On October 26-28 2015, members of New Jersey’s QI Collaborative travelled to Minneapolis to take part in the annual QI Collaborative Learning Trip. Funded by The Nicholson Foundation, the QI Collaborative is a learning and support network for New Jersey’s Medicaid ACOs and look-alikes, which provides technical assistance, training, and advocacy. In keeping with this mission, the Learning Trips are designed to expose ACO leaders in New Jersey to best practice models in other states, and to spur stronger networking and collaboration.

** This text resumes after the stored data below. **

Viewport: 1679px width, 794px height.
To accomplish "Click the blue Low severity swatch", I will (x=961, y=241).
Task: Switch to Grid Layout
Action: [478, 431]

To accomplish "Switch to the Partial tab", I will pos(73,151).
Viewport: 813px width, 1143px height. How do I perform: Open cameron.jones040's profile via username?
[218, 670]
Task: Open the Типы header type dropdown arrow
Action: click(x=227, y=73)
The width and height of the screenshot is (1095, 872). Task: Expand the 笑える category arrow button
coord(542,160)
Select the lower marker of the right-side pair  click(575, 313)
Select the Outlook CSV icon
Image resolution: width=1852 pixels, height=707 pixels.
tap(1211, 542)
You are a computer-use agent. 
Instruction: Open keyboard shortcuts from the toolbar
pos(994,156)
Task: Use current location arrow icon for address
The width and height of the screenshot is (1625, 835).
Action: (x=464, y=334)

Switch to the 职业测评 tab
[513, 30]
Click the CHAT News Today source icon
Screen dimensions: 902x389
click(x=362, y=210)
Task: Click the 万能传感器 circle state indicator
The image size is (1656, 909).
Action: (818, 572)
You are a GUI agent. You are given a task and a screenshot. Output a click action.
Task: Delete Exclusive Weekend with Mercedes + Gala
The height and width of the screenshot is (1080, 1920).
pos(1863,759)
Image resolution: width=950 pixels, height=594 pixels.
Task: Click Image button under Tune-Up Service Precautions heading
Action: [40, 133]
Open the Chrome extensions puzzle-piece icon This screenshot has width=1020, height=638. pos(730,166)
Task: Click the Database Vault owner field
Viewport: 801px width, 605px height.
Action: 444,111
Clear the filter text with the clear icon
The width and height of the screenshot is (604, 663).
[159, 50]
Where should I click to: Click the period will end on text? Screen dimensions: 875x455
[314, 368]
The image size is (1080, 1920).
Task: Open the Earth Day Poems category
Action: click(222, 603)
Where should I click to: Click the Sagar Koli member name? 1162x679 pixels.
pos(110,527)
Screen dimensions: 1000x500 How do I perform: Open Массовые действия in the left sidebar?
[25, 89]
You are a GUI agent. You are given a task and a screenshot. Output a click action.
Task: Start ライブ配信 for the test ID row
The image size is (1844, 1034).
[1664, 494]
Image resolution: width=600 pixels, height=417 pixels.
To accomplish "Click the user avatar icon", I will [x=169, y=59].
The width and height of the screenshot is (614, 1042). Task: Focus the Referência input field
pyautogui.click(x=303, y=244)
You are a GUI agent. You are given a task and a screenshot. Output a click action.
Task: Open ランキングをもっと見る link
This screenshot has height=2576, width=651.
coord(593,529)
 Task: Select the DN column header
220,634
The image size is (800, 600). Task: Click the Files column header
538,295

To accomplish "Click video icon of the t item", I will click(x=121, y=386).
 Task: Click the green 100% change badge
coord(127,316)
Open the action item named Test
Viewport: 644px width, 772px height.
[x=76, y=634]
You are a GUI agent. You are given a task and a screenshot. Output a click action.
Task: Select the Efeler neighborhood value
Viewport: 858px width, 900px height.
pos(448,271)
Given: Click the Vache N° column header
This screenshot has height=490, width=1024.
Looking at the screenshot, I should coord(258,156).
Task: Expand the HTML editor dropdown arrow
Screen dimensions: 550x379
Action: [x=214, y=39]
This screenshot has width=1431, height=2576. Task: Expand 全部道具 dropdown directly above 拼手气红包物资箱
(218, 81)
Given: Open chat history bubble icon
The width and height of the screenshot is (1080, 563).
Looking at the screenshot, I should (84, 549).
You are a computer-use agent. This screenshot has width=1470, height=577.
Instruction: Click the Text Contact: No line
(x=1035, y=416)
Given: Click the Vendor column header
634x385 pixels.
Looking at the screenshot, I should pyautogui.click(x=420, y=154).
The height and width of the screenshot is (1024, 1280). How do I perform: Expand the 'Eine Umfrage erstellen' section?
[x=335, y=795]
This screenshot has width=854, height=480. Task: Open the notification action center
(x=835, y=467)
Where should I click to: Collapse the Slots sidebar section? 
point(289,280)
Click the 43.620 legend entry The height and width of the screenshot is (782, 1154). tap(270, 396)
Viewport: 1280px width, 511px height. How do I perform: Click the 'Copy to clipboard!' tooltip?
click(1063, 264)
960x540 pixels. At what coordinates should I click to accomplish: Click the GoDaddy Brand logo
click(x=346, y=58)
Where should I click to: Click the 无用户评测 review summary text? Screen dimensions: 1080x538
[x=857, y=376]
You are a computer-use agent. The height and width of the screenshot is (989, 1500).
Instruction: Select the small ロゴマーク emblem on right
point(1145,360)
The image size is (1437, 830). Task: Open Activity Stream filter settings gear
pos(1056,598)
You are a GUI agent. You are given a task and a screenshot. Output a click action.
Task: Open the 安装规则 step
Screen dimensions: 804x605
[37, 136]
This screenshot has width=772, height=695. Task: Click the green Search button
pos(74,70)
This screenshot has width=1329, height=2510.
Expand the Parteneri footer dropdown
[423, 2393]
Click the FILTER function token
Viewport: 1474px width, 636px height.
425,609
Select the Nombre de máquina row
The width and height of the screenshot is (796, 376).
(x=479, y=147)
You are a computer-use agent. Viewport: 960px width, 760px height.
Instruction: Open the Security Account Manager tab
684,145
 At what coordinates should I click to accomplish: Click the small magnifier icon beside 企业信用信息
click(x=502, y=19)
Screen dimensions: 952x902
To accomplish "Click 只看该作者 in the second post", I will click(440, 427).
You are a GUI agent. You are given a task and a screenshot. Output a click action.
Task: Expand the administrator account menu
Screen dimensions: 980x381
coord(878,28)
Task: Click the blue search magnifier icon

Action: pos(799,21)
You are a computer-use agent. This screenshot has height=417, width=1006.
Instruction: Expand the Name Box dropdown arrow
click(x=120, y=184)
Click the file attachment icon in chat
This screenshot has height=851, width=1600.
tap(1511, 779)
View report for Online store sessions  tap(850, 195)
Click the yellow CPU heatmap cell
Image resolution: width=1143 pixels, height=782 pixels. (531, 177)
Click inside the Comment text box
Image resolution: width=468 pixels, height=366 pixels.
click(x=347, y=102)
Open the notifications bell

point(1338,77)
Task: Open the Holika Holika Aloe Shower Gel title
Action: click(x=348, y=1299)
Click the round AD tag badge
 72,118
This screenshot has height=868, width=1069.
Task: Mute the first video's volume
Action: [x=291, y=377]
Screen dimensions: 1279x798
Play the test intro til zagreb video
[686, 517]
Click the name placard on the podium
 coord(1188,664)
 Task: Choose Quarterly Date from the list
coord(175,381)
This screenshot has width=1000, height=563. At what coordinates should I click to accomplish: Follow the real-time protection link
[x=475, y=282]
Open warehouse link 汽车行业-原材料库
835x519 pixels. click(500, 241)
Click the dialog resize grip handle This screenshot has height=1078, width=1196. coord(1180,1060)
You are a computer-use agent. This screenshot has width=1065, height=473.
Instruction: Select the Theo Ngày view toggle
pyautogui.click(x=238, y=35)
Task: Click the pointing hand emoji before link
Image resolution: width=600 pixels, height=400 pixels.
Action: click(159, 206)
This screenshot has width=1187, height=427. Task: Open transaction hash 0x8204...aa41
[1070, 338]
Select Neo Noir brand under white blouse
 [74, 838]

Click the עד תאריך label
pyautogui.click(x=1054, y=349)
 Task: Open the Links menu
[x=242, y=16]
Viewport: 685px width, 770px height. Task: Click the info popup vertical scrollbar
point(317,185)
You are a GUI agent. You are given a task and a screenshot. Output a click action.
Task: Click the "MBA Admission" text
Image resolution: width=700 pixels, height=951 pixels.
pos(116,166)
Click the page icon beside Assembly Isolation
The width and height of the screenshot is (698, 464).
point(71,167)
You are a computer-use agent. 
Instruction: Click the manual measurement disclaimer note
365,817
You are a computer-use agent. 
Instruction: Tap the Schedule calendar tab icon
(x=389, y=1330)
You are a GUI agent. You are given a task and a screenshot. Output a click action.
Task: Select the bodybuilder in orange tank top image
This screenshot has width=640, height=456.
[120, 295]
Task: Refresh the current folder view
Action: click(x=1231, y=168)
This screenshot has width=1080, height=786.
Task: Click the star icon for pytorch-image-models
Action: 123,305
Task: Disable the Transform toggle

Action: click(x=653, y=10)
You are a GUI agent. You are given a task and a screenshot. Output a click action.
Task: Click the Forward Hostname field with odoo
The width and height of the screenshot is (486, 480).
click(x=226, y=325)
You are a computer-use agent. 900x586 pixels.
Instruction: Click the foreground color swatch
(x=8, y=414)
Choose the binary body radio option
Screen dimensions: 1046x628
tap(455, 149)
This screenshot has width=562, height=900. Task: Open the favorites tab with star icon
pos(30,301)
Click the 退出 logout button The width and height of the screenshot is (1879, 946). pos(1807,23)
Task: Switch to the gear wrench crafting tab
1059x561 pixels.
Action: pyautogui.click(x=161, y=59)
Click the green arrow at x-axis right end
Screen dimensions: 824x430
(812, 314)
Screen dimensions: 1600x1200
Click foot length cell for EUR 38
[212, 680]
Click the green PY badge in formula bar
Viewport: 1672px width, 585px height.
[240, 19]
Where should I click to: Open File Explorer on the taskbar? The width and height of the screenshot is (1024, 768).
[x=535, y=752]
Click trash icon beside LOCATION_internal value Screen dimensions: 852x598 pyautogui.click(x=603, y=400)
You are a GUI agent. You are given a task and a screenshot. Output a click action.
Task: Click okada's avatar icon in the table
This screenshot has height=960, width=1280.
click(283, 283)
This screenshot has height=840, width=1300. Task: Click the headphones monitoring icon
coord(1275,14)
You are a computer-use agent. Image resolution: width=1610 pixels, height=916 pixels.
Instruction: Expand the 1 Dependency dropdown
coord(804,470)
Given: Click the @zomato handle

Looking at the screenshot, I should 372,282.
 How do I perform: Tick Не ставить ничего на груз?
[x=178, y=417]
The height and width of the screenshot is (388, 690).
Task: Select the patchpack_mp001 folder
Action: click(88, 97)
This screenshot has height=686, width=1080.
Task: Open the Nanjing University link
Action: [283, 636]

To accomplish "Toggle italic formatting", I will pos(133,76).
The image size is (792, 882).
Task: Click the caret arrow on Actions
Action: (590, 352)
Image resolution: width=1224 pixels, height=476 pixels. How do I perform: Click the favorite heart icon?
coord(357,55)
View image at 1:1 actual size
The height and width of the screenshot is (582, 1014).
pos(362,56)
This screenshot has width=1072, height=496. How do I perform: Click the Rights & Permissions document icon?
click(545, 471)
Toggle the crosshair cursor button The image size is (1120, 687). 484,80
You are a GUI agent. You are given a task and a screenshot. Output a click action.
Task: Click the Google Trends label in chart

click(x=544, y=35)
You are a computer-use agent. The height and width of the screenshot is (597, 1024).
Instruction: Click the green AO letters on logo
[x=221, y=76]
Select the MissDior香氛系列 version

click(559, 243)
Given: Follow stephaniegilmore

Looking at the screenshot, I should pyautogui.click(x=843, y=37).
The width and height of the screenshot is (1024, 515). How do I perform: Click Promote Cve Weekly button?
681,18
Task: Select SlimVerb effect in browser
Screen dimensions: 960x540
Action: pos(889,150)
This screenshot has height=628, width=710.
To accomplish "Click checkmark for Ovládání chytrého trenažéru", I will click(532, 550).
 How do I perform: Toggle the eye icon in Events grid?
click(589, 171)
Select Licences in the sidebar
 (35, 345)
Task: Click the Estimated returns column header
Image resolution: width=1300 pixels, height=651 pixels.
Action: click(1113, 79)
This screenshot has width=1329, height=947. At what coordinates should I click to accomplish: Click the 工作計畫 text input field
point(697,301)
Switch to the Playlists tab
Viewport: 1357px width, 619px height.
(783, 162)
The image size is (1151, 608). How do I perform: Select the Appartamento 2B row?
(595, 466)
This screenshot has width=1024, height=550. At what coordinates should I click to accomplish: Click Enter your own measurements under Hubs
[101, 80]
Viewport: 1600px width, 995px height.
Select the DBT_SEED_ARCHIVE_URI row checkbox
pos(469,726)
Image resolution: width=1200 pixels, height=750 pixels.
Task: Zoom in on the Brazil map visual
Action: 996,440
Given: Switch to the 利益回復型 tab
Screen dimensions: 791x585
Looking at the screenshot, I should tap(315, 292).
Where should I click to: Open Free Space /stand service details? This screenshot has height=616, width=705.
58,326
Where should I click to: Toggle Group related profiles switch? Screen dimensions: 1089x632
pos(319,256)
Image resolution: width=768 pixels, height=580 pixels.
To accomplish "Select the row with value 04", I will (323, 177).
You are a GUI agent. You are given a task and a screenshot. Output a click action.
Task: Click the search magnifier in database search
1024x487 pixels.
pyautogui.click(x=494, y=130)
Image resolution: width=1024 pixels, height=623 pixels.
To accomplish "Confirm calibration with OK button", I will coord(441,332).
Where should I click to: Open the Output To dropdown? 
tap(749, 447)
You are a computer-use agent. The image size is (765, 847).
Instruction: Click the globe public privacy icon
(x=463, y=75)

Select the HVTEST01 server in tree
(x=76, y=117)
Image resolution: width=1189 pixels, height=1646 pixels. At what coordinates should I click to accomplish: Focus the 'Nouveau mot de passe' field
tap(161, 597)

The Collaborative came to Minneapolis to attend the annual IHP Peer Learning Day and learn about their journey in developing Minnesota’s Medicaid accountable payment model, called IHPs (or Integrated Health Partnerships). Though the specific compositions of Minnesota’s IHPs and New Jersey’s ACOs and the laws governing them differ, the two models share a common goal – reducing the total cost of care for Medicaid patients while maintaining or improving the quality of care. The groups from Minnesota and New Jersey came together to “share our successes and share our challenges,” according to Mat Spaan, manager of health care delivery and payment reform at the Minnesota Department of Human Services.The event mixed formal presentations and panel discussions with small group break-out sessions and networking events. Issues discussed included hiring and training staff, measuring success, navigating the legal environment, integrating mental health and substance abuse treatment into primary care, and payment strategies for funding the ACO/IHP organizations. A critical difference between the states is that Minnesota supports the IHPs by funding their infrastructure and up-front costs, and Managed Care Organizations provide shared savings. In New Jersey, the ACOs and look-alikes must raise their own funds to support their operations.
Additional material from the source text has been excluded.